On Tue, Jul 12, 2005 at 02:10:21PM +0200, Joerg Schilling wrote:
| Random <[EMAIL PROTECTED]> wrote:
| 
| > I was thinking about some of the tuneable parameters within the OpenSolaris 
kernel, and thought that these should be accessible directly through the /proc 
filesystem, a la Linux.  Is this something that would be useful to do?
| 
| It is wrong to put these parameters into /proc anyway because they don't
| beling there even in a read-only way.
| 
| -     Solaris supports tuneables in /etc/system since ~ 1992.
| 
| -     Many of the Linux tuneables don't need to be tuned on Solaris.

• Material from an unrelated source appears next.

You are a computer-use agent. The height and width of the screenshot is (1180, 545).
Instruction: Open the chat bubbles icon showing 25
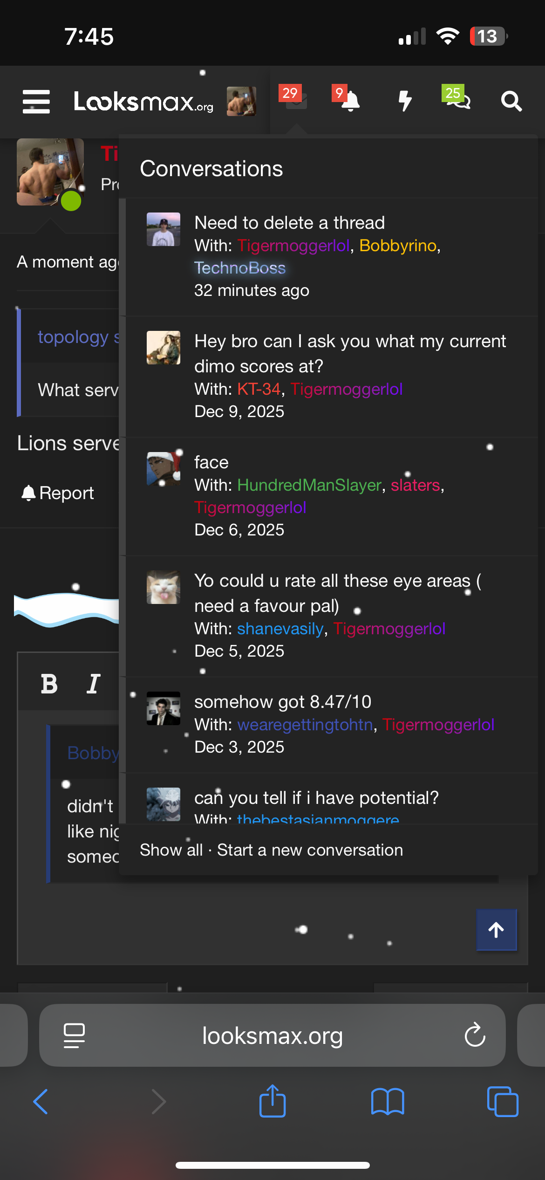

.. and the goal should really be zero tunables (the system should be as
self tuning as possible -- you don't set your spark timing and fuel mixture
from the dash of your car ever morning do you?).  A good number of the
tunables that remain are well known are knobs into really old code that
should probably be rewritten, or is already on the chopping block.

Rightfully, PSARC has started whacking people with a big stick who try
to introduce new kernel tunables.  The few tunables that do make it through
are typically now implemented within the resource controls framework,
rather than being system global, which is often too big of a hammer
(max-shm-memory is one example of this).  The mere existence of tunables
in some places in the kernel (the VM and drivers being a few sore spots)
simply points out that there are gaps in the architecture that need to
be filled, rather than relying on the user to provide the glue.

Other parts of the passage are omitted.